People with Alzheimer’s typically have a build-up of abnormal substances — tau and beta-amyloid proteins — in the brain. Early symptoms include impaired memory, language problems, difficulty concentrating and finishing tasks, poor judgment and visual or spatial deficits that result in problems like driving errors and getting lost. Brain scans may show a loss of brain cells and an impaired ability to metabolise glucose that is indicative of degenerative brain disease.
Probably the most publicised factor known to increase the risk of early dementia is repeated head injuries like those experienced by professional boxers, football and soccer players, and sometimes by military veterans.
Once brain cells are injured or lost, there’s no going back. So preventing head injuries is the best possible protection at the moment.
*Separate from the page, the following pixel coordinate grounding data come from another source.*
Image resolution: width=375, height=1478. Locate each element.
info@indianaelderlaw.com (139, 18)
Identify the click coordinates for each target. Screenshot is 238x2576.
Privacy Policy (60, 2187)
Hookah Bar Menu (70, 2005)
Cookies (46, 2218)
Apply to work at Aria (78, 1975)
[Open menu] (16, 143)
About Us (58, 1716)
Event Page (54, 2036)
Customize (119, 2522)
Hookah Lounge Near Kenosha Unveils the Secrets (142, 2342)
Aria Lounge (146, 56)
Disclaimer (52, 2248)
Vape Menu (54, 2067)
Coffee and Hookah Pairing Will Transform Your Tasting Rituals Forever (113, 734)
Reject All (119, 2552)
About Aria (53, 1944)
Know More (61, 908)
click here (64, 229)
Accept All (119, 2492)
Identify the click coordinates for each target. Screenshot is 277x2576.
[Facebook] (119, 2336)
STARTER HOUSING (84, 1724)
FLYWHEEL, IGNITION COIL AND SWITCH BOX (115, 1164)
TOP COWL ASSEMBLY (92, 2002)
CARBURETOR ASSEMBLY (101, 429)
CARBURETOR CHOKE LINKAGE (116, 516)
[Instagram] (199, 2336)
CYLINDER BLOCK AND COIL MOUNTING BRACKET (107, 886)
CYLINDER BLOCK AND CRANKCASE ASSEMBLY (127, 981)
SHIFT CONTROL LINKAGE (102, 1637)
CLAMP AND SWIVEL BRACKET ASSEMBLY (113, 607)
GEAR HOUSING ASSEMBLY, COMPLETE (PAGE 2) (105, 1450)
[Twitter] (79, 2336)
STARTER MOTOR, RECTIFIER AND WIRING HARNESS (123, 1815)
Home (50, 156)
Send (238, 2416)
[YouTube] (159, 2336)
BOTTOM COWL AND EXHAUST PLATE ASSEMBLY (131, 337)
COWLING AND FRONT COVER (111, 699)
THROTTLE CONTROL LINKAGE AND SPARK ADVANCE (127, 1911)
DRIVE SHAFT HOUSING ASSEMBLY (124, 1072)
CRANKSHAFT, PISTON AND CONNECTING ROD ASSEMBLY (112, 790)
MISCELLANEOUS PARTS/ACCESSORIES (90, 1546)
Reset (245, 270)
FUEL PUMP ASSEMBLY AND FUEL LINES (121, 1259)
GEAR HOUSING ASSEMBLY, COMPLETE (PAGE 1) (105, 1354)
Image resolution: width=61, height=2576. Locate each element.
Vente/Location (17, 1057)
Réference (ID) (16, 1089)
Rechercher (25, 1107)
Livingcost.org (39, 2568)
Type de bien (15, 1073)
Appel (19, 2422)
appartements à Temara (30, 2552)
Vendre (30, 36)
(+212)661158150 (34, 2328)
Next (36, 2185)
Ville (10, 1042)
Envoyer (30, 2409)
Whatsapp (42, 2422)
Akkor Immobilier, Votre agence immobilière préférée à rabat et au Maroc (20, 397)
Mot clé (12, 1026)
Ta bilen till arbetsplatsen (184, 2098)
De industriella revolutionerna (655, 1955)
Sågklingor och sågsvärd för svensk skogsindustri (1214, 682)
Many parents these days try to discourage youngsters from playing sports like football, in which repeated head injuries are common. However, proper and consistent use of helmets and not heading the ball in soccer can limit their risk of head injuries. Knopman said he’s less concerned with primary school children playing such sports; the risk of developing dementia at a young age from repeated head trauma is much greater among those who played Division 1 football or became professional boxers.
Among older adults in general, the same inflammatory factors associated with atherosclerosis, the clogging and hardening of the arteries that nourish the heart, can also afflict blood vessels that feed the brain. Body-wide inflammation linked to diabetes and heart disease can cause brain changes that promote dementia.
Diagnosis of early-onset dementia
Accurately diagnosing young-onset dementia can be difficult and time-consuming and should start with a detailed medical history, Knopman said. “If doctors don’t ask the right questions, families may fail to mention a telltale symptom like violent dreams.”
A thorough cognitive assessment of the person’s memory and language difficulties is critical, he said. Does the person stumble over words or say “white” when he means “black”? Neuropsychological tests can detect subtle difficulties with memory, visual, cognitive and executive functions.
A brain scan is needed to rule out the possibility that a tumour is causing the person’s cognitive symptoms. A spinal tap and analysis of the spinal fluid can reveal elevated levels of tau and beta-amyloid proteins in the brain. An MRI scan can depict shrinkage in specific parts of the brain. And a glucose PET scan can uncover abnormal patterns of sugar uptake in various parts of the brain that can help distinguish between Alzheimer’s disease, Lewy body dementia and frontotemporal dementia. “Different degenerative brain diseases have specific patterns of glucose uptake,” Knopman said.
As with older dementia patients, it’s essential to keep young people with dementia safe. They should no longer drive, operate dangerous equipment, including the stove, or be left alone. All should wear an identifying tag day and night that alerts others to their condition.